“Lean.” “Agile.” “Purposeful.”
These words describe 84-year-old Bill Cunningham. They’re also the traits that remind me of resilient people and companies.
Cunningham is currently the fashion photographer featured in a recent documentary, “Bill Cunningham New York.” Here was Cunningham – an octogenarian – who remains an active photographer for The New York Times.
He reminds me of the benefits of operating a lean enterprise. Mainly, longevity.
How has he maintained his vitality? He operates a lean lifestyle in terms of purpose, occupation, living environment and mindset. He “travels lightly.”
Early on, he found something unique that he loves to do: photographing everyday people wearing emerging fashions. This keeps him strategically focused and efficient on the things that matter to him. Easily distracted he is not.
Additionally, he has resided in a minimalist studio apartment for decades. He nimbly bikes to work, in Manhattan traffic, and from assignment to assignment. While occasionally interacting with the rich and famous, his wardrobe is understated and limited (according to one source, he has a mere five hangers for most of his clothing). His culinary tastes are unpretentious (his favorite sandwich is $3). He uses one camera and has a single-minded approach to his work.
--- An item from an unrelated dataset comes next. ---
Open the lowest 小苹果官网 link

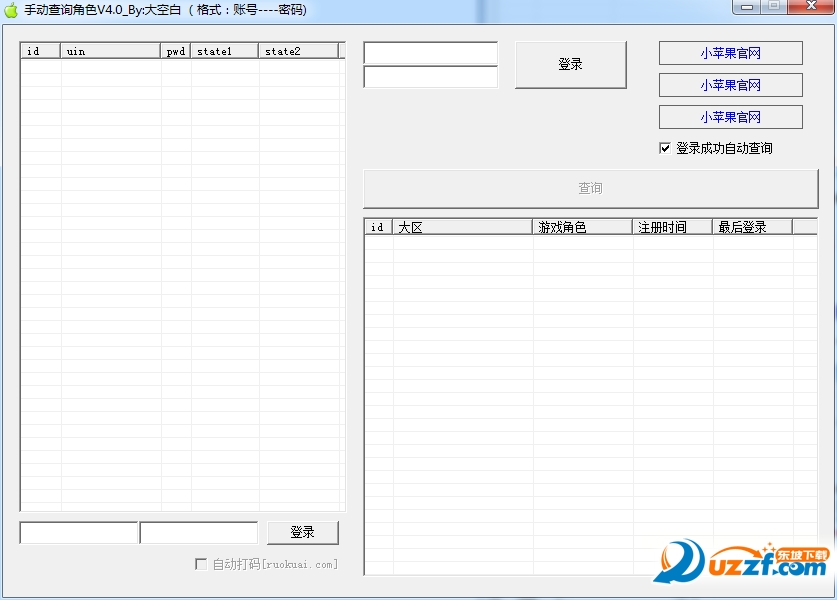(x=730, y=117)
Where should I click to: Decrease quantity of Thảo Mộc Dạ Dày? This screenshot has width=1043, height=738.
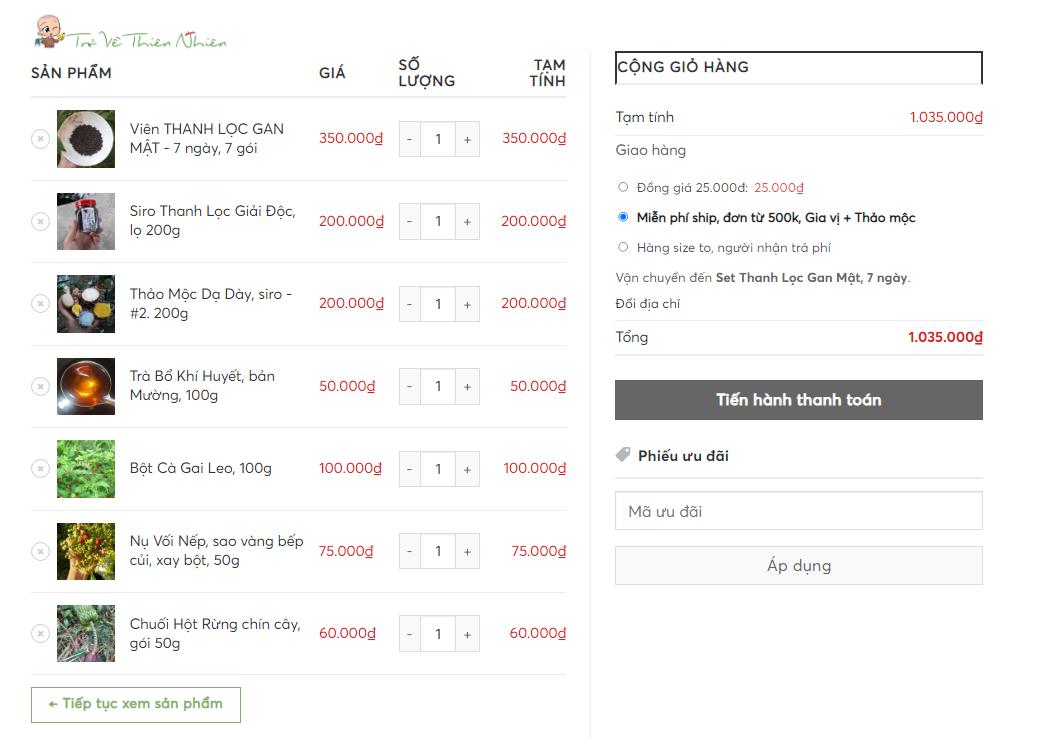coord(409,304)
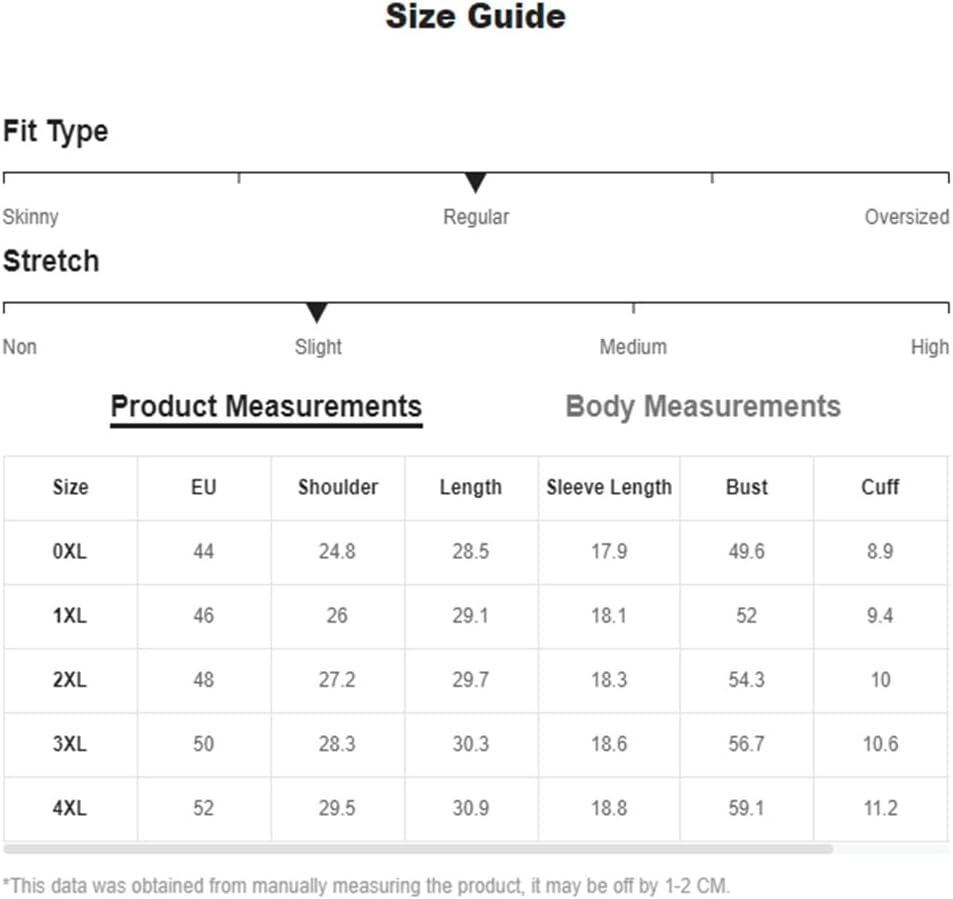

Perhaps most importantly, he carries a positive attitude and philosophy about his life and work. His mind and ego appear void of anything excessive, degrading or corruptive. He keeps life positive and simple.
Cunningham’s active longevity reminds me of comments expressed by U2’s Bono. He remarked on when and why most bands start their decline. (U2, incidentally, remains one of the world’s few long-term sustainable music acts.) Bono has observed that artists often decline when they focus their energies away from music and, instead, towards superficial things, such as expensive homes, cars, jewelry and other luxuries. In other words, when artists aren’t careful, success can lead to excessive distractions that can threaten work quality and, ultimately, continued prosperity.
Cunningham, however, has kept himself lean, positive and purposeful. As a result, he remains active and creative into his 80s. Individuals and organizations can learn from him. If we commit to travel lightly, we could recover easier, or sidestep danger, when faced with challenges. We could react more nimbly to opportunity. We could become more proactive.
Personally, I have too much stuff in my closets, garage, kitchen drawers, computer files and glove compartment. It would feel good to streamline. What could you minimize to unleash your growth?